Font Design and Typography Enthusiasm

  • Many readers praise the concept: translating a constrained, segmented train display into a refined typeface is seen as “very cool” and surprisingly effective for such a primitive grid.
  • Typography fans enjoy the attention to small details, e.g., specific segments seemingly added just to render a single letter cleanly.
  • The poem set in the font at the end of the article is highlighted as a memorable, evocative touch that captures “classic SF” atmosphere.

Website UX and Presentation

  • Multiple people complain the site appears tuned for mobile only: excessively large type on desktop, no zoom, and image-heavy scrolling that some find user‑hostile.
  • Animated specimens and image carousels draw mixed reactions: some love the subtle text‑selection effects and design polish; others find the animations distracting or unpleasant.
  • A hidden NSFW-ish photo project is reachable via the keyboard arrow navigation on the homepage carousel; some appreciate the art, but note the risk in public or professional contexts.

Transit Displays, Technology, and Nostalgia

  • Commenters discuss the retirement of the Breda LRVs and their LCD “mosaic” displays with mixed feelings: nostalgia for the distinctive signs vs. relief at more reliable modern hardware.
  • There’s broad geeky interest in segmented displays: comparisons to systems in Vienna, NJ Transit, Penn Station, Munich, Helsinki, etc., and links to other multi‑segment type experiments and tools.
  • Several reminisce about earlier display technologies (split‑flap boards, cloth curtain rolls, noisy solenoid-driven signs) and their quirks, costs, and failures.
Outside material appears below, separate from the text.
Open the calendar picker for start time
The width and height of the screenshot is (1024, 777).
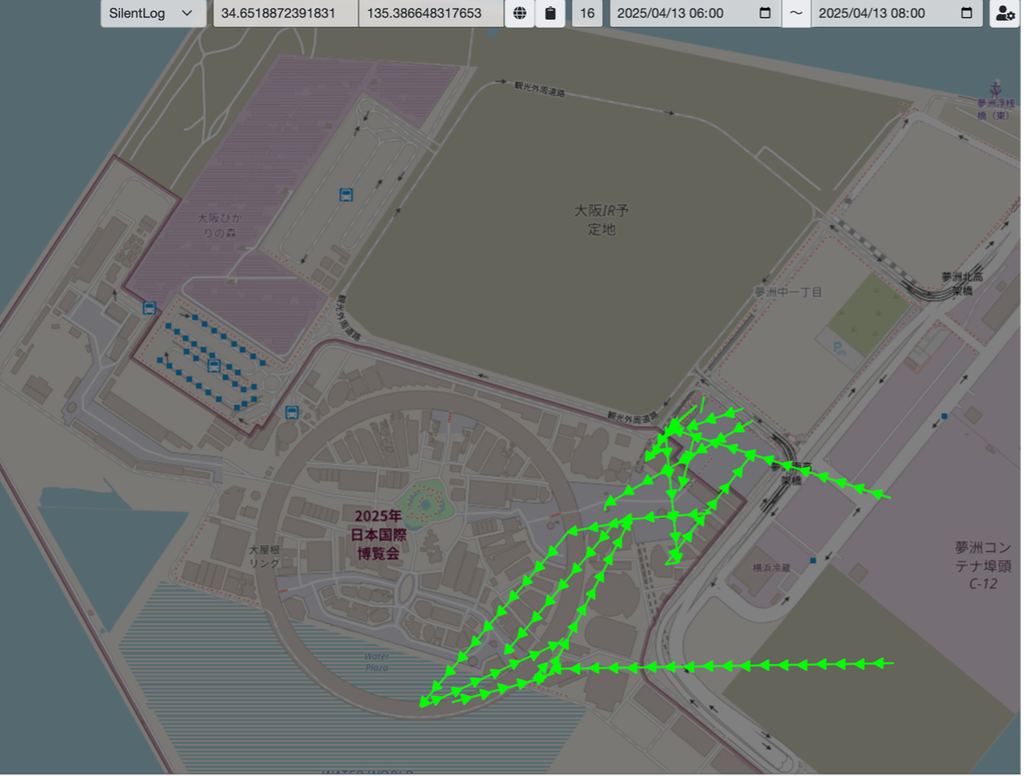point(765,13)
Licensing, Community, and Derivative Tools

  • The font currently has no public download; access is via emailing the designer. Some initially see this as inconvenient, but the designer frames it as a deliberate, community‑oriented choice.
  • In-thread, the designer encourages others to build tools and programmatic editors inspired by the font, suggesting a permissive attitude toward experimentation.
  • People share related font editors and resources, and at least one commenter plans to create an interactive segmented-type editor based on Fran Sans’s primitives.

Naming and Local Culture

  • The pun “Fran Sans” is widely admired, even by those who dislike the nickname “San Fran.”
  • A long subthread explores local shibboleths around what to call San Francisco and the Bay Area, reflecting broader transplant vs. native identity dynamics.